Segment Open
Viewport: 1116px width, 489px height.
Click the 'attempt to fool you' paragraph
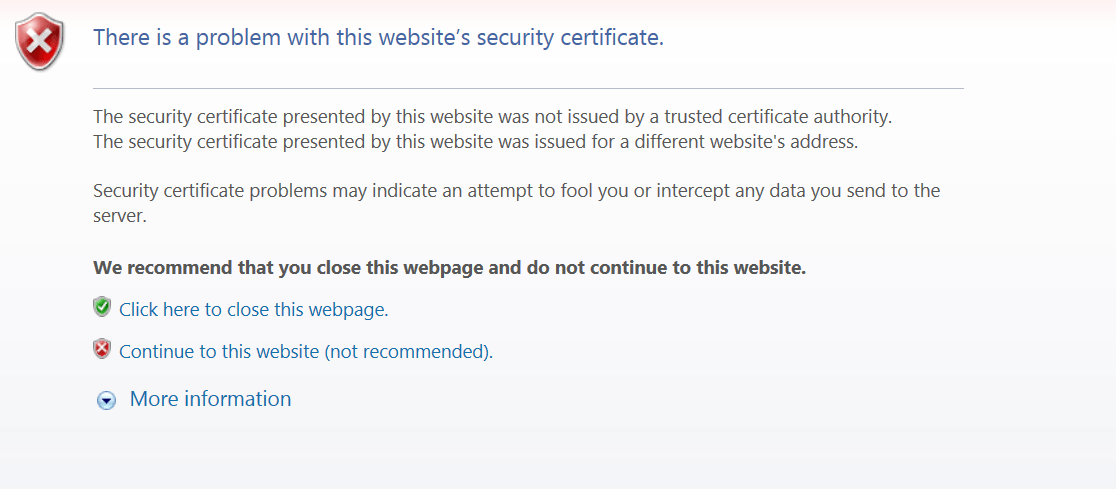tap(517, 204)
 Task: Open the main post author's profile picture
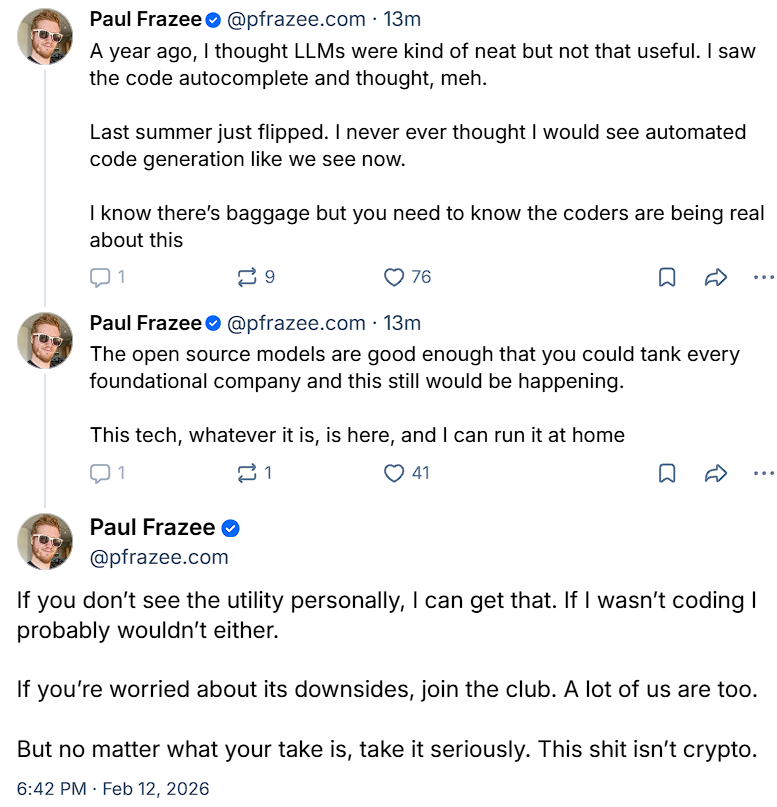click(45, 541)
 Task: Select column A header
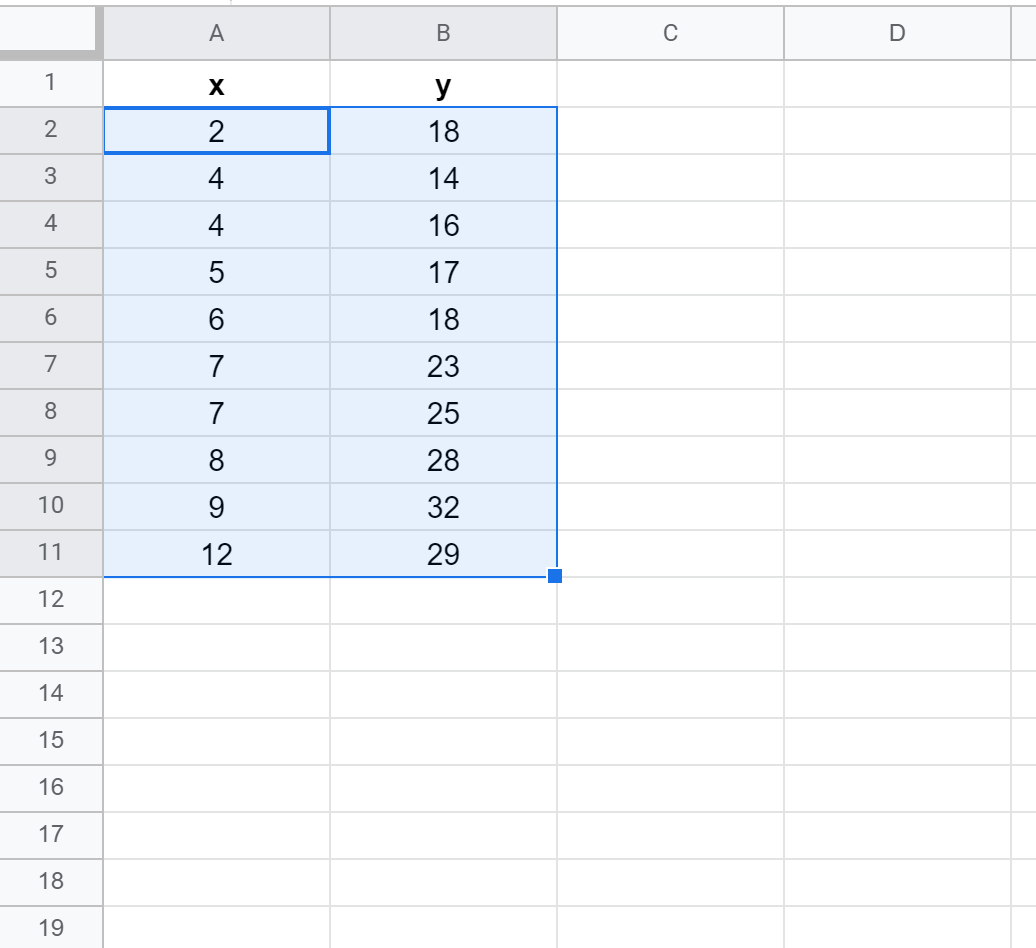216,33
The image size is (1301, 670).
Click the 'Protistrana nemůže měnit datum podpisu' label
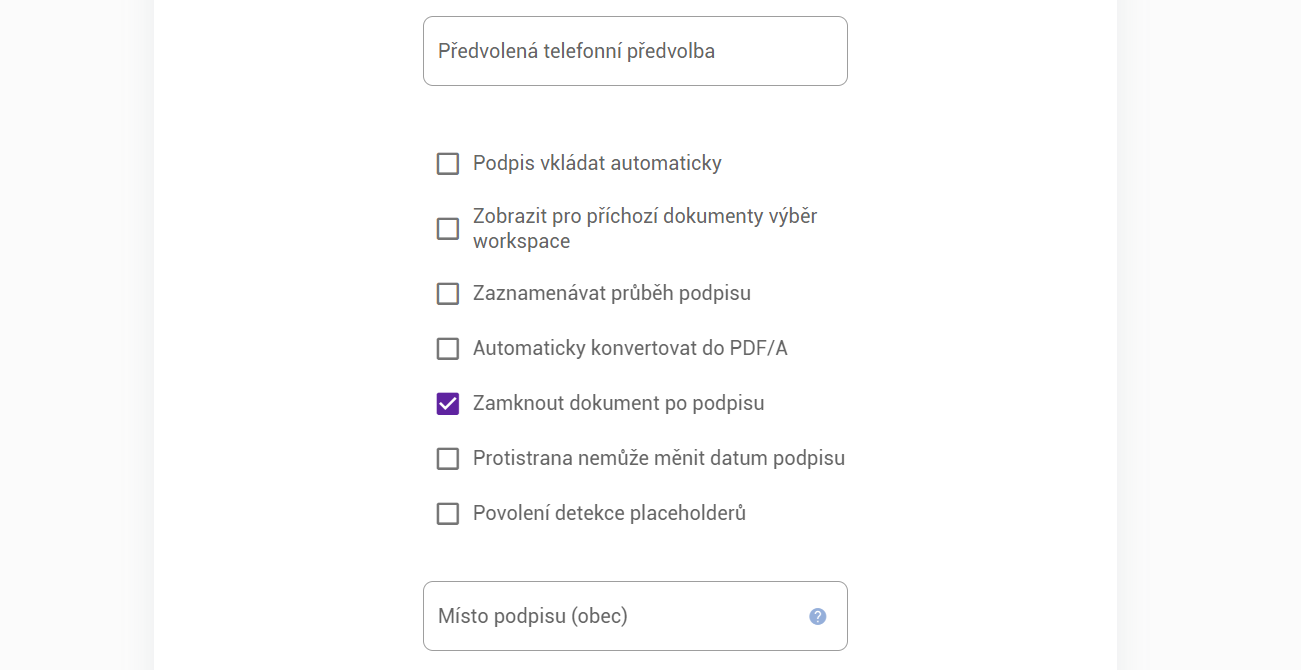pyautogui.click(x=658, y=458)
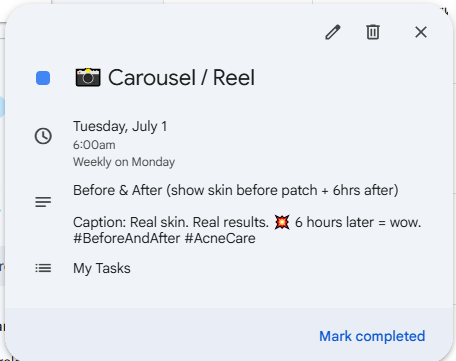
Segment Closed
- _Try it_
Copy exactly the lines from the line containing "Click the 'attempt to fool you' paragraph" through the last line of the records above, both included, and leave out any pictures.

- _Response for this exercise_
Click the 'attempt to fool you' paragraph
tap(517, 204)
 Task: Open the main post author's profile picture
click(45, 541)
 Task: Select column A header
216,33
The image size is (1301, 670).
Click the 'Protistrana nemůže měnit datum podpisu' label
pyautogui.click(x=658, y=458)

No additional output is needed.